The problem: Reproduce the portion of the NVIDIA GF100 speculation thread that begins with "GF104 has that" and ends after "GF100 than GF104.", character for character.

--- Start Selection ---

NVIDIA GF100 & Friends speculation

so is it another chip with two geometry cluster things? something huge like 288SP?

GF108 could then be a third of GF106 (96SP, 64bit bus)

288SPs would be a bit weird, and way too close to GF104, especially since the most popular variant only has 336SPs enabled.

My money's on 256.
 
288SPs would be a bit weird, and way too close to GF104, especially since the most popular variant only has 336SPs enabled.

My money's on 256.
I severly doubt GF106 will again use SMs with 32 SPs again. And 256 isn't a multiple of 48. Half a GF104 would be 192 SPs, but maybe it will have still 2 rasterizers -umm- GPCs and the rumored 192bit memory interface. I don't think we will see a 5 SM GF106 with 240 SPs.
 
so is it another chip with two geometry cluster things? something huge like 288SP?

GF108 could then be a third of GF106 (96SP, 64bit bus)

I dare to say that's impossible.

GF104 has that unusual shape because it has two GPCs sitting next to each other.
Since GF106 is (almost) a nice square again, I'm sure it has only 1 GPC.


Alexko said:
My money's on 256.
At that die-size it better should, along with 24 ROPs/192-bit, otherwise its perf./mm² will be more like GF100 than GF104.
 
So if it is 256SPs then what kind of performance would be expected?

Would it be on par with Juniper or worse? Very interested for HTPC, would like a nice for it and casual games and flash acceleration for flash games.
 
I severly doubt GF106 will again use SMs with 32 SPs again. And 256 isn't a multiple of 48. Half a GF104 would be 192 SPs, but maybe it will have still 2 rasterizers -umm- GPCs and the rumored 192bit memory interface. I don't think we will see a 5 SM GF106 with 240 SPs.

Hmmm I was actually betting on 5/6 SM's enabled for a 240 SP / 40 TMU part. Certainly seems bigger than the typical x6 part so I wouldn't rule out yield harvesting by disabling an SM just like they did for GF100 and GF106.
 
Would it be on par with Juniper or worse? Very interested for HTPC, would like a nice for it and casual games and flash acceleration for flash games.

For HTPC it'll be interesting if they finally support bitstreaming. As well, it's still questionable if they can approach the perf/watt of the AMD chips.

GF104 compares quite well at its price segment because it's in direct competition with a salvage chip (5830) with often worse power consumption than 5850 or even 5870.

--- End Selection ---
--- Start Data lines ---

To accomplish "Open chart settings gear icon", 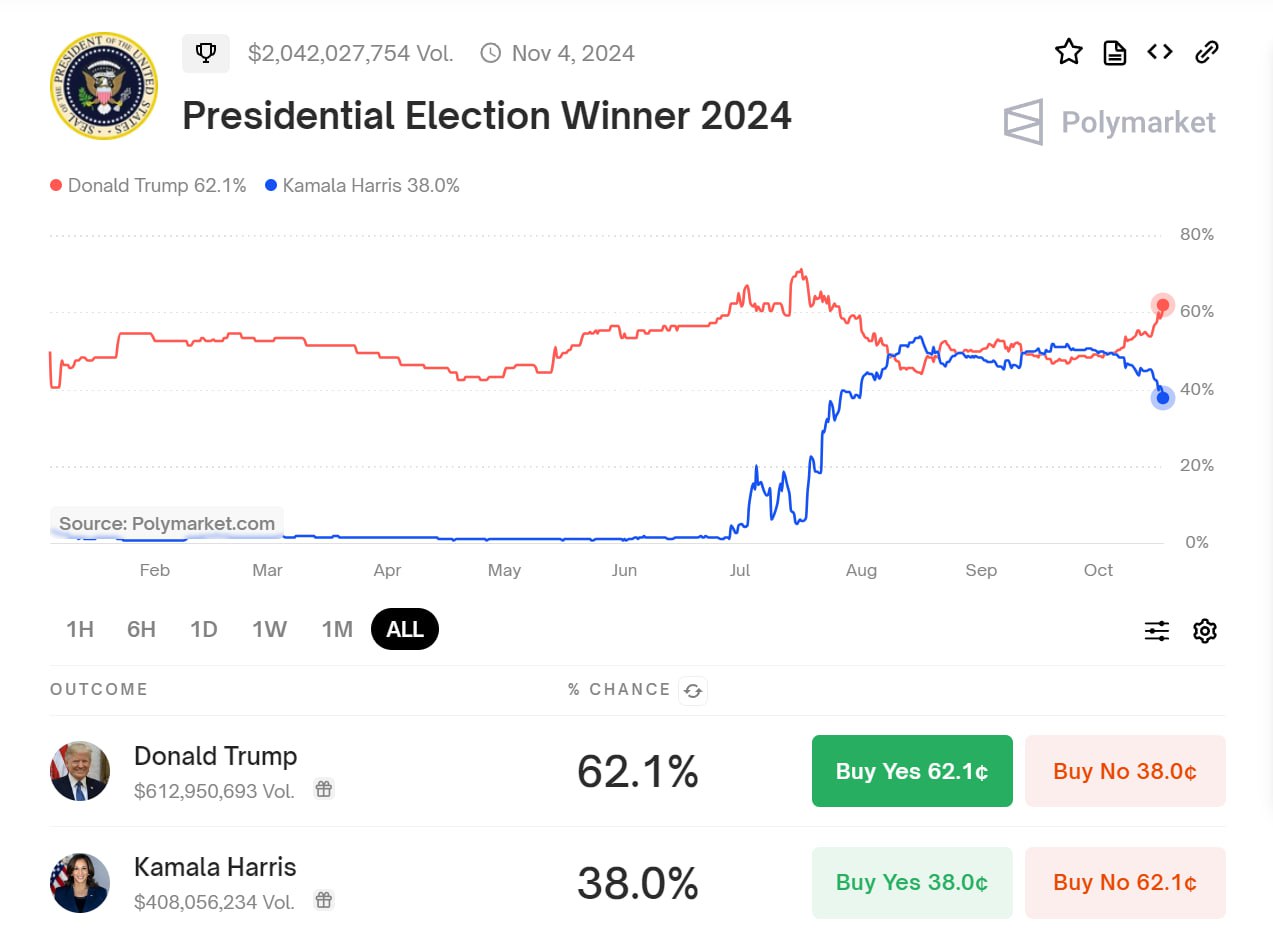I will point(1205,631).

--- End Data lines ---

Task response:
GF104 has that unusual shape because it has two GPCs sitting next to each other.
Since GF106 is (almost) a nice square again, I'm sure it has only 1 GPC.


Alexko said:
My money's on 256.
At that die-size it better should, along with 24 ROPs/192-bit, otherwise its perf./mm² will be more like GF100 than GF104.